Die Tamilin Sashi ist eine interessante Protagonistin: intelligent, mutig und sympathisch. Eine authentische Figur, mit der ich mitfühlen konnte.

Die Geschichte schildert die Kindheit und Jugend Sashis, das Aufwachsen in einer besonders schwierigen Zeit. Es ist also einerseits ein Coming-of-Age-Roman.

Andererseits beleuchtet die Geschichte das Entstehen und den Verlauf des Bürgerkriegs, das Bestreben der Tamilen nach Unabhängigkeit und den Pogrom von 1958. Dabei ist dem Roman die intensive, fundierte Recherche anzumerken.
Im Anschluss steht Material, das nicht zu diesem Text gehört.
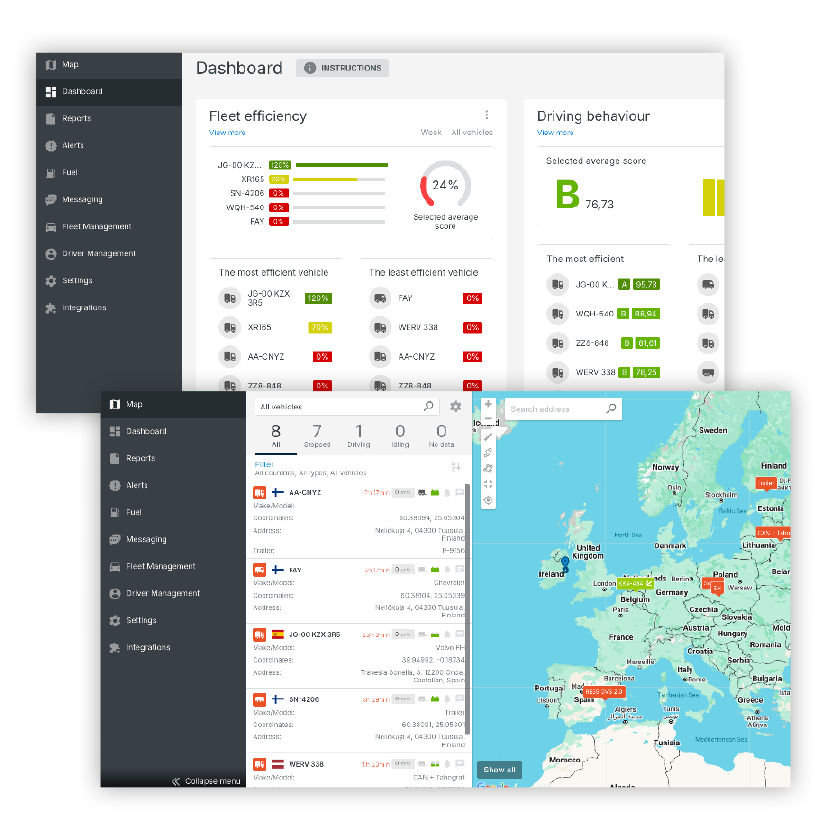The height and width of the screenshot is (840, 840).
Task: Click the fullscreen icon in map toolbar
Action: pyautogui.click(x=488, y=484)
Er wirft Fragen auf: Was bedeutet Terrorismus? Was macht ein Bürgerkrieg mit ganz normalen Menschen und insbesondere Frauen? Wie ist man sich selbst treu im Umfeld von Gewalt und Schrecken? Zudem spielen Unterdrückung, Diskriminierung und feministische Aspekte eine Rolle. Dies alles verleiht der Geschichte Facettenreichtum und Tiefe.

Auf den mehr als 450 Seiten ist Roman kurzweilig und berührend. Die Handlung ist zwar immer wieder dramatisch, bleibt aber stimmig und glaubwürdig.

Der deutsche Titel klingt gleichermaßen poetisch wie dramatisch, weicht aber erheblich vom englischsprachigen Original („Brotherless Night“) ab. Das passende Covermotiv hingegen orientiert sich an den fremdsprachigen Ausgaben.

Mein Fazit:
„Der brennende Garten“ von V. V. Ganeshananthan ist nicht nur eine sehr bewegende Lektüre, sondern auch ein Buch, das interessante Einblicke in die Historie Sri Lankas bietet. Ein in mehrerer Hinsicht empfehlenswerter Roman.